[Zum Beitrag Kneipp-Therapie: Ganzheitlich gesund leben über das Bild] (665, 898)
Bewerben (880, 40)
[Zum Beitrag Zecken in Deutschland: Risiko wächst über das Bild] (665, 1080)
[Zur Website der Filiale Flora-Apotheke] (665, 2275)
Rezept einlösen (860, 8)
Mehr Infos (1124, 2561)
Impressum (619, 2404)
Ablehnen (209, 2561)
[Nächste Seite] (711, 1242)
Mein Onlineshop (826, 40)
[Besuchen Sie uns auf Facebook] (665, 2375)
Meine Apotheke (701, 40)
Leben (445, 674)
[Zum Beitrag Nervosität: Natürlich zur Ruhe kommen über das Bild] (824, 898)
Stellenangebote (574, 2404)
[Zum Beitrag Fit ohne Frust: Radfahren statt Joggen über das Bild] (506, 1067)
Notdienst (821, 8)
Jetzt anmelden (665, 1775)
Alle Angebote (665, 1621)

> TASK DETAILS
Please transcribe the listing in its entirety, exactly.

> THE ANSWER
[Zum Beitrag Kneipp-Therapie: Ganzheitlich gesund leben über das Bild] (665, 898)
Bewerben (880, 40)
[Zum Beitrag Zecken in Deutschland: Risiko wächst über das Bild] (665, 1080)
[Zur Website der Filiale Flora-Apotheke] (665, 2275)
Rezept einlösen (860, 8)
Mehr Infos (1124, 2561)
Impressum (619, 2404)
Ablehnen (209, 2561)
[Nächste Seite] (711, 1242)
Mein Onlineshop (826, 40)
[Besuchen Sie uns auf Facebook] (665, 2375)
Meine Apotheke (701, 40)
Leben (445, 674)
[Zum Beitrag Nervosität: Natürlich zur Ruhe kommen über das Bild] (824, 898)
Stellenangebote (574, 2404)
[Zum Beitrag Fit ohne Frust: Radfahren statt Joggen über das Bild] (506, 1067)
Notdienst (821, 8)
Jetzt anmelden (665, 1775)
Alle Angebote (665, 1621)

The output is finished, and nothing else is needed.